The function SimulateExplosion
is used to simulate explosions in the physical world. The main effect of explosions inside the physics system are impulses that are added to the affected objects (as a consequence, explosions can also cause physical breakage). Explosion's impulse is calculated by integrating impulsive pressure over the affected geometries/entity parts. Impulsive pressure has a falloff proportional to 1/distance2. If distance is smaller than rmin, it is clamped to rmin. impulsivePressureAtR is the impulsive pressure at distance r.
SimulateExplosion
can optionally build an occlusion cubemap to find entities occluded from the explosion (if cubemap linear resolution is set in nOccRes). First static entities are drawn into the cubemap and then dynamic entities (of the types specified in iTypes) are tested vs. this map (thus, dynamic entities never occlude each other). nOccRes can have the special value -1 that tells the function to reuse the cubemap from the last call and process only dynamic entities that were not processed during that call. This is useful when the code that creates the explosion decides to spawn new entities afterwards, such as debris or dead bodies, and wants to add explosion impulses to them without recomputing the occlusion map. Due to the projective nature of the cubemap, small objects very close to the epicenter can occlude more than they normally would. To ignore those objects a small virtual cube can be subtracted from the environment when building the occlusion map (the cube's size is set in rminOcc). The downside is that it can make explosions go through thin walls, so some compromise value should be used. nGrow specifies the number of occlusion cubemap cells (in one dimension) that dynamic entities are inflated with. This can help explosions to reach around corners in a controllable way.

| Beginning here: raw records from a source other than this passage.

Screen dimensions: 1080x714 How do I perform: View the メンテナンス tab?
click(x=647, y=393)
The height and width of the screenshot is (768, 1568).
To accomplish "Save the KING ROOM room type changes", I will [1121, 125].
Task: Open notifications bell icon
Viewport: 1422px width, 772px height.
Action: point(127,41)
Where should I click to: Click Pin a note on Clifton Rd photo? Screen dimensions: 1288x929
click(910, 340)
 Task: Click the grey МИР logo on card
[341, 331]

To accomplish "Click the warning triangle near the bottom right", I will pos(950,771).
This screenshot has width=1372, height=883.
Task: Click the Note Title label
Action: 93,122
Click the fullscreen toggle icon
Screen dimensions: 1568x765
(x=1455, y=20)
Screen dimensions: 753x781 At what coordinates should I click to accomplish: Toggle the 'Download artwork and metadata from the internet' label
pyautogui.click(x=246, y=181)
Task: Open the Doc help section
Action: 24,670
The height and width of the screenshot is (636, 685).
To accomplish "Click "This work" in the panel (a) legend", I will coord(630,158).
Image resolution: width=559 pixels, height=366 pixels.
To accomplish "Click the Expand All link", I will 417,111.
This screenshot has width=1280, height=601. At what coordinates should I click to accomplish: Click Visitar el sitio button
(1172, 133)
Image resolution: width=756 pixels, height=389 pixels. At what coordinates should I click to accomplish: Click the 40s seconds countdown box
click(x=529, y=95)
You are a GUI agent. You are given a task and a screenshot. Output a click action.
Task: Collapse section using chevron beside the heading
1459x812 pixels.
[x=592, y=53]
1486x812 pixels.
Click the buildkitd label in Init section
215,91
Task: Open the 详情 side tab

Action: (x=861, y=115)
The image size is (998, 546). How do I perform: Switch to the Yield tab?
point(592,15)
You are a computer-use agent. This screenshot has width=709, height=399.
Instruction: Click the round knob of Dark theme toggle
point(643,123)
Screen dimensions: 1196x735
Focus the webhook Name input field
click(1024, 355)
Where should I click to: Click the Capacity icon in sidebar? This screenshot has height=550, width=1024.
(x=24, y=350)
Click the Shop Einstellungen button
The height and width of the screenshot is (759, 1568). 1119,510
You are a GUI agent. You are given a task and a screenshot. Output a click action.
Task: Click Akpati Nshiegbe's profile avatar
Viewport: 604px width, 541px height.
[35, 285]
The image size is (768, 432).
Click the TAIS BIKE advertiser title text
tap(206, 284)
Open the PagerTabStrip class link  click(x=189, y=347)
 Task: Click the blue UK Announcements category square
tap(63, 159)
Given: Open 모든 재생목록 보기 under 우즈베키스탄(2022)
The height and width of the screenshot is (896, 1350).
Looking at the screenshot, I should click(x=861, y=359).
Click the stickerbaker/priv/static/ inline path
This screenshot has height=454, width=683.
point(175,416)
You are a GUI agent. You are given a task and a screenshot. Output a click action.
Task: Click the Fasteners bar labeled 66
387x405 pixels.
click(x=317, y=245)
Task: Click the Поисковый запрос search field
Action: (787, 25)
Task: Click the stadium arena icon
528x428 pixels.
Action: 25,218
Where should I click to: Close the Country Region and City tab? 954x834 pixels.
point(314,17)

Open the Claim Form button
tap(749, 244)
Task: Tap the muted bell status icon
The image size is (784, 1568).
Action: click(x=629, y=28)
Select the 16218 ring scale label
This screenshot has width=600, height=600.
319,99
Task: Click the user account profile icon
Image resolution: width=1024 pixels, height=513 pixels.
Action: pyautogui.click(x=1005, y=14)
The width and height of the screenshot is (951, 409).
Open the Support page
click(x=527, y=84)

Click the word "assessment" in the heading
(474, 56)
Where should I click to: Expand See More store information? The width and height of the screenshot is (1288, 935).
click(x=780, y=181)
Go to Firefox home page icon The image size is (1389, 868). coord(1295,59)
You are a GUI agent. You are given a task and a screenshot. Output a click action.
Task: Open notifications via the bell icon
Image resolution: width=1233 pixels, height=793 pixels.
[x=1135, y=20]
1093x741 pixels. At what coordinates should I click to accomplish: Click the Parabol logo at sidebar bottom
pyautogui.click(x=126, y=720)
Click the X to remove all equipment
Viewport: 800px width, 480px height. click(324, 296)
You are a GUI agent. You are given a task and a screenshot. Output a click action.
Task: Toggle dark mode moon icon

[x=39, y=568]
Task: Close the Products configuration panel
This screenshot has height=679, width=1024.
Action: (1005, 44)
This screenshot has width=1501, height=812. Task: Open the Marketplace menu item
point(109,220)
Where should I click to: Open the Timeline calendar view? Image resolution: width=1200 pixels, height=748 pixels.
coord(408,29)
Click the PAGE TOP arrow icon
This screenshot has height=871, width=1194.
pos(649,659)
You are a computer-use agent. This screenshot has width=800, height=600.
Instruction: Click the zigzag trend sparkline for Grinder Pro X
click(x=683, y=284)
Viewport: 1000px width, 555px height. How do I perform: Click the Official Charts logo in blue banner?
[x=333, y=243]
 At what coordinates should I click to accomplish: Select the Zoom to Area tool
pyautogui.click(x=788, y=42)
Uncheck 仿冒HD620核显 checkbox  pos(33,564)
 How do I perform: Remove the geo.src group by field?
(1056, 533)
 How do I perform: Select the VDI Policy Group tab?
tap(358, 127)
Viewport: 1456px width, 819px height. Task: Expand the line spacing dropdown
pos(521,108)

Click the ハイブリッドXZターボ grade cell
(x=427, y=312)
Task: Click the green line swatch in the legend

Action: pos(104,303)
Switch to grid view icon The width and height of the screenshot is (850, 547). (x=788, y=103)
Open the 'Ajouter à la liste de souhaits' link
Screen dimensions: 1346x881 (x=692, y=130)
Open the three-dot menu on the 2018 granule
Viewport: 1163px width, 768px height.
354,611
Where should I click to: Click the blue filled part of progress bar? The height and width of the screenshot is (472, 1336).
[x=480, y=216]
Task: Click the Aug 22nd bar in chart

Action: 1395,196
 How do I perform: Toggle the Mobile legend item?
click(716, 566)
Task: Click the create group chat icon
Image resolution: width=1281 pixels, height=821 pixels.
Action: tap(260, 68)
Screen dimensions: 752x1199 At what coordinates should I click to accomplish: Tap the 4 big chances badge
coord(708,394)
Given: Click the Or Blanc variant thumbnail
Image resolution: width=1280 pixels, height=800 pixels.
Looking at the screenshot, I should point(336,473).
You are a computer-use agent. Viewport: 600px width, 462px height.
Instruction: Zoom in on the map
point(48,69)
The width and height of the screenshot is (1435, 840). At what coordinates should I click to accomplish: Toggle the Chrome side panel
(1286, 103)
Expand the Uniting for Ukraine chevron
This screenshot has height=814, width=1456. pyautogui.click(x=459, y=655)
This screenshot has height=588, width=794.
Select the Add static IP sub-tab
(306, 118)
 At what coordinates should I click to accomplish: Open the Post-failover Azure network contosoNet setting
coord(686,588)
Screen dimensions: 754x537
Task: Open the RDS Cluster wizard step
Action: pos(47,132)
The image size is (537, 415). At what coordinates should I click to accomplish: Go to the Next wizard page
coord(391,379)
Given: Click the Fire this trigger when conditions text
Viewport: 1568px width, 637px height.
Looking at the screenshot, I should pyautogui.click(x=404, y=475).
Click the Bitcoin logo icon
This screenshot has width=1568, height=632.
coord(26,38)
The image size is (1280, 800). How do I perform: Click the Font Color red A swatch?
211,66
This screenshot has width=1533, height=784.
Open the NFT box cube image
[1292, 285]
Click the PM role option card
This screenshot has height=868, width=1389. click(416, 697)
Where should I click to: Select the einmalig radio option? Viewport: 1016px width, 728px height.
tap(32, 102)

After a call to SimulateExplosion
, the physics system can return how much a particular entity was affected by it (based on cubemap information) via a call to IsAffectedByExplosion
(returns fraction that was affected, 0..1). This function just performs a lookup into a stored entity list; the cubemap is not recomputed.
Explosion epicenter that's used for generating impulses can be made different from the one used to build the cubemap. One example of using this is creating explosions slightly below the ground to make things go up instead of just sidewards. Note that only parts with geom_colltype_explosion are affected by explosions.